The AHCA will harm KanCare and the Kansans who rely on it in other ways, as well. It will create bureaucratic barriers to enrollment and coverage. It will lock in the state’s relatively low program financing. And it specifically prohibits the state of Kansas from expanding KanCare, ensuring that Kansas taxpayers will continue to pay the tab for expansions in 31 other states without being able to bring our federal tax dollars back home.

The AHCA is being rushed through the Senate with no plans to hold hearings or gather testimony and public input. Kansans and all Americans deserve better.


This blog entry was originally posted by the Health Care Foundation of Greater Kansas City:  https://hcfgkc.org/kansans-deserve-better-ahca-offers/

Monday, May 22, 2017

Health Care Truth

This was published as a Letter to the Editor of the KC Star on May 20, 2017 (http://www.kansascity.com/opinion/letters-to-the-editor/article151640477.html)

Rep. Kevin Yoder used banal clichés such as “patients over bureaucrats” to defend his vote for the American Health Care Act in his May 10 commentary. (13A, “American Health Care Act will lower costs, offer choice”). But this bill would take coverage from Kansans and strain the state budget.

The AHCA would take nearly $900 billion from Medicaid over the next decade to pay for tax cuts for the wealthy.

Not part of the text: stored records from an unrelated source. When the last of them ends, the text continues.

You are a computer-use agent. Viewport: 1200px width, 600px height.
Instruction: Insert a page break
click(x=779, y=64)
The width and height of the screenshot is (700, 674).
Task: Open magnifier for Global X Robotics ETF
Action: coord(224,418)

Medicaid covers mostly children, seniors and individuals with disabilities. They would be hurt when the state is inevitably forced to make do with less.

The AHCA would remove the guarantee of coverage for those with pre-existing conditions and allow states to experiment with other approaches. But the bill does not adequately fund these alternatives. Some, such as high-risk pools, have been tried in the past and failed.

There’s a reason no prominent health provider or patient organizations support this legislation. It hurts patients, providers and communities and takes us backward. Kansans are counting on Pat Roberts and Jerry Moran and their colleagues in the Senate to do better.